Christina Karin’s Runway Show
The Art of Fashion Runway Show, now in its eighth year, filled Millennium Park on Friday night with A-list Chicago designers, including Spring 2015 looks from Voyeur by Vex, Shernett Swaby, and J.Toor. The most spectacular looks came from Christina Karin’s collection: She unapologetically shook things up with mismatched prints, incorporating floral blouses with stripe skirts and a striped crisscross halter top with winter white sheer pants.
The Sanford-Brown College Students
Wednesday’s Revolution Runway Show, presented by Sanford-Brown College (formerly the International Academy of Design and Technology), showcased looks from the school’s juniors, seniors, and graduate students. The theme paid homage to pop art, and models took to the catwalk in rainbow-colored wigs. They carried cutout, picket-like signs exclaiming “Pop,” “Pow,” “Wham,” to further drive home that whole pop art theme.
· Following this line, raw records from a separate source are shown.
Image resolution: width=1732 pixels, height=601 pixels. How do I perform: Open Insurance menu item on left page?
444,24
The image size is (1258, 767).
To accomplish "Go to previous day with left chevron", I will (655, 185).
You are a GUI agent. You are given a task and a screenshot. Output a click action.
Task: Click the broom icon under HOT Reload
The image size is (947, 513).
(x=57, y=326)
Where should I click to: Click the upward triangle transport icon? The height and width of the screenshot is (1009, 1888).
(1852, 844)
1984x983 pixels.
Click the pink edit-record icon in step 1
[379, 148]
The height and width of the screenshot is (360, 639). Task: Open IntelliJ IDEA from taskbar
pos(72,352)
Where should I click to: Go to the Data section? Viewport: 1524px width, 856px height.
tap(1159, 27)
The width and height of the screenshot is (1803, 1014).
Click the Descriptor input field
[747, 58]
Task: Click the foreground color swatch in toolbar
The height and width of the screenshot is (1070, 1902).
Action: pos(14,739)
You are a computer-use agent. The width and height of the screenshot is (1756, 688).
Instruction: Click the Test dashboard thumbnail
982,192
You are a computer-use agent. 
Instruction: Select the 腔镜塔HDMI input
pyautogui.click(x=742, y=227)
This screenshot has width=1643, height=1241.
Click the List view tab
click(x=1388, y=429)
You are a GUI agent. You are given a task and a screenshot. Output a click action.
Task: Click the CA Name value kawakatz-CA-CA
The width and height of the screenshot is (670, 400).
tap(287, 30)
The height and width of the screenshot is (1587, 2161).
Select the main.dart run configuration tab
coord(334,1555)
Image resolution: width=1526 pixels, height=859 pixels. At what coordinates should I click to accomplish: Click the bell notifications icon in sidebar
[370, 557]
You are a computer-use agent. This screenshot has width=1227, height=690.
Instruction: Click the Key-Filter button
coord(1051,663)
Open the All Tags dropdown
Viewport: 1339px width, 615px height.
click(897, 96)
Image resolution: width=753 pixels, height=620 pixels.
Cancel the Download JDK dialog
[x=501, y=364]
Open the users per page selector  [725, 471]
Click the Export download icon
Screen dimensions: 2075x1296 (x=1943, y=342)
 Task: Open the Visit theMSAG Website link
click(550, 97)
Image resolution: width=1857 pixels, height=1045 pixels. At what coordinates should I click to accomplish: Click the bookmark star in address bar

Mamie Kapend, one of the graduate students, brought designs from her line, Yasika Mode. Her aesthetic focuses on African prints with a mod twist, and pieces included fitted dresses color-blocked with bright patterns. Another student, Oluwadamilare Adenaike, stuck out as well: Her collection featured an eye-grabbing black and leather boat neck dress that graces the mid-thigh and incorporates gold metal hoops dangling all the way to the ankle.
The SAIC Street Style Show
Hosted by Brother Mike Hawkins of Digital Youth Network, this runway show featured emerging designers and students from the CPS City of Learning program. The night’s most striking designs came compliments of the students at the Art Institute. African-American male models strutted the runway in black hoodies and black jeans and raised their hands in the air to recognize and pay their respect to the killings of Trayvon Martin and Michael Brown. Another dazzler was a strapless A-line dress studded with pieces of laminated magazine paper. Steam Studio’s collection showcased some really impressive graphics tees—in hues of red, black, white, and gray—as well. Prints showcased images ranging from Billie Holiday to civil rights activist Nina Simone. Emerging rappers and emcees provided a lively soundtrack, and Brother Mike Hawkins spoke to the city’s violence epidemic. “I don’t see Chi-raq,” he said. “I see Chi-renaissance.”